WHAT THE TASK REQUIRES: Pull each line with the string "below" from the entries.

*** Begin section ***

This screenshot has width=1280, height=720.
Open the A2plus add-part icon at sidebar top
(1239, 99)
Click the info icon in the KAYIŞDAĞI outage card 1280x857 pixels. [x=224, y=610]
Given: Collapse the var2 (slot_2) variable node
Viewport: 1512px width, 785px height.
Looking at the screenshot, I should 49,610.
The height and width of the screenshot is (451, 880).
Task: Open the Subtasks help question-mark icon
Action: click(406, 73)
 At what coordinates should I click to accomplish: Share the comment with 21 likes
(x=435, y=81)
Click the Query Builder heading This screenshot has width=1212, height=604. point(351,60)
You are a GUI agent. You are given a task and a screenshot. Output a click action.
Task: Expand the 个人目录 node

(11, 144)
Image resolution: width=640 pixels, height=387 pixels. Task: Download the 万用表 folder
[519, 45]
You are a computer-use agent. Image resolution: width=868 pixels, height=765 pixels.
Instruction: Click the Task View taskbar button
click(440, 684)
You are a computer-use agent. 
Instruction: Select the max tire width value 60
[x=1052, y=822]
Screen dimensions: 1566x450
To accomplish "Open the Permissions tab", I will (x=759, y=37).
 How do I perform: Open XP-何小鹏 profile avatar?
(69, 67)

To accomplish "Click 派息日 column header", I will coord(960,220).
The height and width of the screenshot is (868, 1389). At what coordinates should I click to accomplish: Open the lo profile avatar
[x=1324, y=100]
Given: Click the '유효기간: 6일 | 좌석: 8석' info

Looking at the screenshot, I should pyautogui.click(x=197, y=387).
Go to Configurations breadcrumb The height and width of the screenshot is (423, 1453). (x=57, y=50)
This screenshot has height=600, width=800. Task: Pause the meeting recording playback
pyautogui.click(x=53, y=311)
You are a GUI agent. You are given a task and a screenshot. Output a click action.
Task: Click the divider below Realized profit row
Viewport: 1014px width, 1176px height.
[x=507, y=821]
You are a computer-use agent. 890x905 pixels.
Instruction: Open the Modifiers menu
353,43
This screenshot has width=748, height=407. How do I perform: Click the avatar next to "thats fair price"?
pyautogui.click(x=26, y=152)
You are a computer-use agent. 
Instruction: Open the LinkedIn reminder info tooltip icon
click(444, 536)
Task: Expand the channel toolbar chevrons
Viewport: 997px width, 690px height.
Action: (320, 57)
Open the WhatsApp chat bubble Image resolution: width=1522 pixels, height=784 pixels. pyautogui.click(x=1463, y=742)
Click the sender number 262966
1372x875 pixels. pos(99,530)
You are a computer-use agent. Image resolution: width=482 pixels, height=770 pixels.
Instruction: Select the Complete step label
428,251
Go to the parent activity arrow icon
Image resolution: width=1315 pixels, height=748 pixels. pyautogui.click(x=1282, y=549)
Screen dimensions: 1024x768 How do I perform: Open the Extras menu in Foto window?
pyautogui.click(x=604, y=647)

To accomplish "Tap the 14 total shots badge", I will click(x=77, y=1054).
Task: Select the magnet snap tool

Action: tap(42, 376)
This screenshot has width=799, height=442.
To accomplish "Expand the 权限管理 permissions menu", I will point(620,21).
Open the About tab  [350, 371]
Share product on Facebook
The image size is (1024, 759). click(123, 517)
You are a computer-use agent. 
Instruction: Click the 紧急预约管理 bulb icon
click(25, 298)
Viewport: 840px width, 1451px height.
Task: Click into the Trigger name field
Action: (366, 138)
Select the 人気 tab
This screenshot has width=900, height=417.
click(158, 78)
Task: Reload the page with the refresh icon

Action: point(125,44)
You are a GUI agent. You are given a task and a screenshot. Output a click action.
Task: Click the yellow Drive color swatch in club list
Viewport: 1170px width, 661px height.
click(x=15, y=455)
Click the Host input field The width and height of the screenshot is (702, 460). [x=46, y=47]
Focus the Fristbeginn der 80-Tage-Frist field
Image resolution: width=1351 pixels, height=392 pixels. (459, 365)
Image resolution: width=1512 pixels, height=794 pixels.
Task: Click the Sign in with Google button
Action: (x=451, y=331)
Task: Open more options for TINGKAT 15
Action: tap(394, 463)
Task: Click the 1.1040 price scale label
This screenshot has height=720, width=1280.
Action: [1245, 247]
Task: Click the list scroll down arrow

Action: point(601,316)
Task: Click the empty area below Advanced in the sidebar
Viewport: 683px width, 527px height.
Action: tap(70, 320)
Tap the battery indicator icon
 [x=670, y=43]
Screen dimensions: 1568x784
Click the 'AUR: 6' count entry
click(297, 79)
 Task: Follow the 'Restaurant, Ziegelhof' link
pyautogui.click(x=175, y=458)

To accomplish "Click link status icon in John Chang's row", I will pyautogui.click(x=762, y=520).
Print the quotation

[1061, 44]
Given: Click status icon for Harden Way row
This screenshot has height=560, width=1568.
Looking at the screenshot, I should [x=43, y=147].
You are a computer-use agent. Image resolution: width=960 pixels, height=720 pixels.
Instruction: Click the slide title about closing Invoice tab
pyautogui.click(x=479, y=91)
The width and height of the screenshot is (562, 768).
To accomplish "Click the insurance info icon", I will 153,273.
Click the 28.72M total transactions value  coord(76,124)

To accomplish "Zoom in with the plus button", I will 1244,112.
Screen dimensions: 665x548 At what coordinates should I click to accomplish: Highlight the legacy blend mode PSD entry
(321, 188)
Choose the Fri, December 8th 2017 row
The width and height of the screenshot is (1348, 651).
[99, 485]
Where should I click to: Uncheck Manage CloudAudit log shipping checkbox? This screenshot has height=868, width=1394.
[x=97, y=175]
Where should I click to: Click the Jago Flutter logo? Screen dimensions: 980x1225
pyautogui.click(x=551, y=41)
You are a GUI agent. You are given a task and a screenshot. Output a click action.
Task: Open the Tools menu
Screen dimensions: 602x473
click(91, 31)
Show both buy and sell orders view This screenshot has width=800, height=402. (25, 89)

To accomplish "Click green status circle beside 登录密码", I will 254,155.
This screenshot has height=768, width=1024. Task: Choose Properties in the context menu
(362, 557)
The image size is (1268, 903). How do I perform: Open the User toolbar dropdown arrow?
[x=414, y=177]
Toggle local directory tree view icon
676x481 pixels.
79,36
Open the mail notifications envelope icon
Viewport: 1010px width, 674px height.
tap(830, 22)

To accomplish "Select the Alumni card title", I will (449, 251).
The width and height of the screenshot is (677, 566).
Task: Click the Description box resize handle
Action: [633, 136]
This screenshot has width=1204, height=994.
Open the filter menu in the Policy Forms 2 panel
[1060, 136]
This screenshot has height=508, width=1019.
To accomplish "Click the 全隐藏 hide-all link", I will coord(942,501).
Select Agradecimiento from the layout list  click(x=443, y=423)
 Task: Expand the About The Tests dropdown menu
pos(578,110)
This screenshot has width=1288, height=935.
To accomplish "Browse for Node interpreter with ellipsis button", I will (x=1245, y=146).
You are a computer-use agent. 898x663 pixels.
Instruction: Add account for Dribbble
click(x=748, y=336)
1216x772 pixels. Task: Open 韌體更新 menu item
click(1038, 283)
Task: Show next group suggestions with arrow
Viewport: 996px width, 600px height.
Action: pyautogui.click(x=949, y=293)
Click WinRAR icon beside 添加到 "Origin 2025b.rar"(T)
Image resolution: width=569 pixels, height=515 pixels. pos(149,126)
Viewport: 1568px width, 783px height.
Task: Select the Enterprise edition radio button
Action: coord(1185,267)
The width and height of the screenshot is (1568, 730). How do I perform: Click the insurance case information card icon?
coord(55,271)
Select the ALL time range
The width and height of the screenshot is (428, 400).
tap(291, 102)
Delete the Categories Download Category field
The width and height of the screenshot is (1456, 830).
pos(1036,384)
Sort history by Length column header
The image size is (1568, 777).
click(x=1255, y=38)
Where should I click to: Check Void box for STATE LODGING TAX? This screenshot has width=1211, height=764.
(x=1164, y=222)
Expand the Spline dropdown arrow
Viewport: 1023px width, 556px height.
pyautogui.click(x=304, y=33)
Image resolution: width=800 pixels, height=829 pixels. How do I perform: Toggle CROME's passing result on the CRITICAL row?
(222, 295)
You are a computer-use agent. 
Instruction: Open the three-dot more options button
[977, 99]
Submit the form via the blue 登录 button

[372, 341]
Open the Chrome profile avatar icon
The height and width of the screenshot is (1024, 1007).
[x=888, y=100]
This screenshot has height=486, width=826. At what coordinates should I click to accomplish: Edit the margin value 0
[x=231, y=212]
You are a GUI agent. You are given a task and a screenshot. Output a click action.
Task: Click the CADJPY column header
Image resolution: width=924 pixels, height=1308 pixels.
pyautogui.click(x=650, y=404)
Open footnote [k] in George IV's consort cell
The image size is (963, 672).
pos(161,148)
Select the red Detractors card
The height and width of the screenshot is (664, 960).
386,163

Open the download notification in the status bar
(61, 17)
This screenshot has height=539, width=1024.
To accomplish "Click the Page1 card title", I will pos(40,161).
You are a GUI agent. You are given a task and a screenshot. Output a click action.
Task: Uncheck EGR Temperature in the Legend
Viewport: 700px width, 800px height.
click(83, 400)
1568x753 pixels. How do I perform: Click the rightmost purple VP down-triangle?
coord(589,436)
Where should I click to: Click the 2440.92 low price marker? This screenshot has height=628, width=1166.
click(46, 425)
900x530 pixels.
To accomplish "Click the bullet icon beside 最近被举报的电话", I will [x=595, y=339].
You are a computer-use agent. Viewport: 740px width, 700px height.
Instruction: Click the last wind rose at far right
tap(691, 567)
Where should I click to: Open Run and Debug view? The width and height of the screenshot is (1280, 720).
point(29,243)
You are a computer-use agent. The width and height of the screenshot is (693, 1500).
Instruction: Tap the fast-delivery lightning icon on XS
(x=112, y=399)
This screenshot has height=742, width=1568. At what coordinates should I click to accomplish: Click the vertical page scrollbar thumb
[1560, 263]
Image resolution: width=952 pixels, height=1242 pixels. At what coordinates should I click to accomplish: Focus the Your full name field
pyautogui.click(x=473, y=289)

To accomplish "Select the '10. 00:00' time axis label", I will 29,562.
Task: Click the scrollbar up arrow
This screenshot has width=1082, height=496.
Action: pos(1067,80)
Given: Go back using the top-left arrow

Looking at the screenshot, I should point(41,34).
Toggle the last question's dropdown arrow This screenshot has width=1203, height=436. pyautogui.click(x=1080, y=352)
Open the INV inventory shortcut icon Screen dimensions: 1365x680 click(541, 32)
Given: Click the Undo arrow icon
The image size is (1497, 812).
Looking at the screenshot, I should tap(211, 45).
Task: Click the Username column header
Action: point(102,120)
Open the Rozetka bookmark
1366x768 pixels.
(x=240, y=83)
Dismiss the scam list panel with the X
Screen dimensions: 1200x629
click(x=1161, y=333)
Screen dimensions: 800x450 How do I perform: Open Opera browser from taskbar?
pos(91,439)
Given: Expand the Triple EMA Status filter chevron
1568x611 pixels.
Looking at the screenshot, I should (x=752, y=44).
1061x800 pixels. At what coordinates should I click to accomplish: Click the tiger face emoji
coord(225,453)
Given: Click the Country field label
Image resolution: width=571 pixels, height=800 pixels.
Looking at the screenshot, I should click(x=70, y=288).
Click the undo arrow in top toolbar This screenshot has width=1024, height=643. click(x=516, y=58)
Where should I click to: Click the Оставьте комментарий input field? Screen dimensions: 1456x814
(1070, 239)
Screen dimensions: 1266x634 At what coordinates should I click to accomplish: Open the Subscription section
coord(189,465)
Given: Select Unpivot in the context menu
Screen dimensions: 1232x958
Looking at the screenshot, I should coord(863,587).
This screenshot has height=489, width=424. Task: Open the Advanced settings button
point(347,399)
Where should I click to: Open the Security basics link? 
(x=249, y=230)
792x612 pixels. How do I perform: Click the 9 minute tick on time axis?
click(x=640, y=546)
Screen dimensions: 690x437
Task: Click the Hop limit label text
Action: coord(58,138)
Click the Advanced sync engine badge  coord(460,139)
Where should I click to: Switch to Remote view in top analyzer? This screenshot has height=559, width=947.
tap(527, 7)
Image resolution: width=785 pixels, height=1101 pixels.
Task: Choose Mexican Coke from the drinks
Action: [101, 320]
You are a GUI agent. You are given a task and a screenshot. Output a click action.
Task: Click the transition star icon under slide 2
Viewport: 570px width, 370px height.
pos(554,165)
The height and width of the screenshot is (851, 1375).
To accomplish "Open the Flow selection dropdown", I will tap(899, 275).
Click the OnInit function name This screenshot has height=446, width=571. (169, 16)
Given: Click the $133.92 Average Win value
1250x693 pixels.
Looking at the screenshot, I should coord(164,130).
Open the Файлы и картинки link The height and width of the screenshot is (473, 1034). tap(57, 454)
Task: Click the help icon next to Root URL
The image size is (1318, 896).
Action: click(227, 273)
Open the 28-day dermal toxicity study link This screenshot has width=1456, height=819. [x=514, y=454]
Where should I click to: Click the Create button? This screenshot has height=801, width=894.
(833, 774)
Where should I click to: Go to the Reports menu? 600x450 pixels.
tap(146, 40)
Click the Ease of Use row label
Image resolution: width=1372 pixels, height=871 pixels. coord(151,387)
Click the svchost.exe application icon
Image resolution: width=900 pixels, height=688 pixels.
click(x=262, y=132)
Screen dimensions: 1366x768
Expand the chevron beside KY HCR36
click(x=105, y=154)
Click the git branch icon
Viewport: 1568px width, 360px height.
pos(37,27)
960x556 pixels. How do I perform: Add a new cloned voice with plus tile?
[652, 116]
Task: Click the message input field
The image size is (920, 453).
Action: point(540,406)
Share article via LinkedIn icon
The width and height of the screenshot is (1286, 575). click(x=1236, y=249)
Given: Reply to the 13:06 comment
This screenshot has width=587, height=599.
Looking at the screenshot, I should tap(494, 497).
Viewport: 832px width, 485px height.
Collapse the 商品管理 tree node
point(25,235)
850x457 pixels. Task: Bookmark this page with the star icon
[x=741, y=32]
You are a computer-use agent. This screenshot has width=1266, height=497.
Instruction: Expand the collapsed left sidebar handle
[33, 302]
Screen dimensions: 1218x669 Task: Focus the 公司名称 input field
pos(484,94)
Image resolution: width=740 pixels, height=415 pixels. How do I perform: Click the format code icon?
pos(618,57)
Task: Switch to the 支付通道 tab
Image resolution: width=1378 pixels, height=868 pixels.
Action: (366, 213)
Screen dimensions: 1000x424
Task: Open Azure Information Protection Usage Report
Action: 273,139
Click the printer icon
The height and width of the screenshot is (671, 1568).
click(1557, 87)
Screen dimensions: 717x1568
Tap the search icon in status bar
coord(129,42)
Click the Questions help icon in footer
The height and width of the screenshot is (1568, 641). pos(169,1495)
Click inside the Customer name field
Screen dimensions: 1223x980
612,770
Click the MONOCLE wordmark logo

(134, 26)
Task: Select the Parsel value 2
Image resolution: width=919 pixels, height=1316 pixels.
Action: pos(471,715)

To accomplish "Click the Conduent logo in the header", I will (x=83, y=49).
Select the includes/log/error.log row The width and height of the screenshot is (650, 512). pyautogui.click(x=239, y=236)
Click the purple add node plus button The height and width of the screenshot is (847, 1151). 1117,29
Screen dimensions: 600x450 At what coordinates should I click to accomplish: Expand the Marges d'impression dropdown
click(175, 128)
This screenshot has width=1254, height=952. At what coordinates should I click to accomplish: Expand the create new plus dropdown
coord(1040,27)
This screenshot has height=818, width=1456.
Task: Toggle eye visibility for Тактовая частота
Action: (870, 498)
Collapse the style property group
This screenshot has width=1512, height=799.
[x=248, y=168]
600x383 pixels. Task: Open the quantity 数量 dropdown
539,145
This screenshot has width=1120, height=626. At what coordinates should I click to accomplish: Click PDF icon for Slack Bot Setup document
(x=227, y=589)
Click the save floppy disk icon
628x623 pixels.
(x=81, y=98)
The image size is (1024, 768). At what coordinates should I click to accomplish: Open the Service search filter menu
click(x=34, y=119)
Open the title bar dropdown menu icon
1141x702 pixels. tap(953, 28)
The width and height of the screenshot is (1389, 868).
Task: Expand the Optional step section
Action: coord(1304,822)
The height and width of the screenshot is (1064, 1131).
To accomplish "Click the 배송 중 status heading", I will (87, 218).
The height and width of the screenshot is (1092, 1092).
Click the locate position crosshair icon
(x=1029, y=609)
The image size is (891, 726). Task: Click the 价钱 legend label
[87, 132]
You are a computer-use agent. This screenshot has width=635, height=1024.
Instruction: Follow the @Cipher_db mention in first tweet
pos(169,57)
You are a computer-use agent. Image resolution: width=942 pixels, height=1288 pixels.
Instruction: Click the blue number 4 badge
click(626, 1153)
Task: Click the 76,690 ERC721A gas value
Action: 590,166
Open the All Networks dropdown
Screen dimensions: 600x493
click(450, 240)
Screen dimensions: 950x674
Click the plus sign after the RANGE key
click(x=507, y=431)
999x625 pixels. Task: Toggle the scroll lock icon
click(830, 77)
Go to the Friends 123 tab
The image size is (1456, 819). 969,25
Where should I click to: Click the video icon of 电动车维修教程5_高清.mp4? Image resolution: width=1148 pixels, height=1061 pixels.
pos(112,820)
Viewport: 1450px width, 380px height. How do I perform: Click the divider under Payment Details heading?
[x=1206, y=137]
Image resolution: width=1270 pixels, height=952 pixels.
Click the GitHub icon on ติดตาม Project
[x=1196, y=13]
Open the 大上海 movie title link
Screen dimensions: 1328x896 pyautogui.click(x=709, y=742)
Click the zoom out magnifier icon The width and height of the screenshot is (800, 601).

*** End section ***

TASK ANSWER:
Task: Click the divider below Realized profit row
Task: Click the empty area below Advanced in the sidebar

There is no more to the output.